Map from the Atlas of Abraham Ortelius showing the locations of Estotiland and Norumbega.
Nicolo Zeno's 1558 map showing Estotiland and Drogeo.
Mappemonde de Sebastian Münster showing "Estotiland" (1544). 

Estotiland is a region that appeared on the Zeno map, located where Labrador, Quebec, and Newfoundland are now situated on nautical charts. The Zeno map was created in the early 15th century by Antonio Zeno.  

Zeno's Description[edit]

According to the letters that accompanied the Zeno map, Estotiland was discovered by fishermen who sailed in the North Atlantic during the 14th century. Zeno, in a report addressed to his brother, writes: the fishing vessel "Frise" was blown westward by a storm, and arrived at a land named "Estotiland," whose inhabitants traded with "Engroenelandt." This country, "Estotiland," was very fertile, and had mountains inland. The king of this country possessed books written in Latin, which he did not understand. The language that he spoke and his subjects shared no similarity to that of the Vikings. The king of Estotiland, seeing that his guests sailed safely with the aid of an instrument (the compass), persuaded them to make a maritime expedition to another land to the south called "Drogeo." 
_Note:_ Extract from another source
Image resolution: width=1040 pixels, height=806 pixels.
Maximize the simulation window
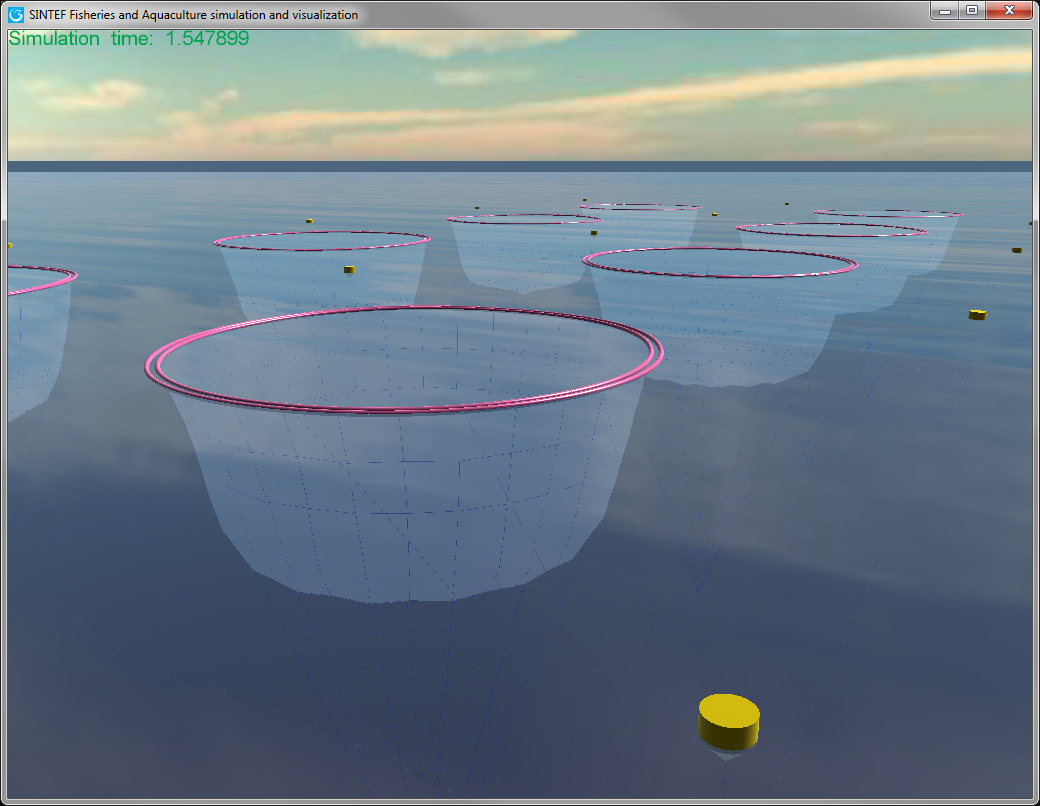tap(971, 10)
A number of historians have considered this map and these letters to be fakes since the 16th century. Nonetheless, a map created by French cartographer Nicolas Sanson around 1660 testifies to the existence of Estotiland and to its location north of New France.

Etymology[edit]

Several hypotheses have been put forward pertaining to the origin of the word Estotiland.

  1. Estocafis or estocafic, two words referring to cod used in Mediterranean recipes (stockfish in English), may be the term's origin, as cod has been fished in the area for centuries.
  2. A corruption of the word Escociland, land of the Scottish (the Zeno brothers spoke of a welcoming population of Viking origin who had Latin bibles).
  3. From the germanic ost, possibly meaning "east of the lands of beyond."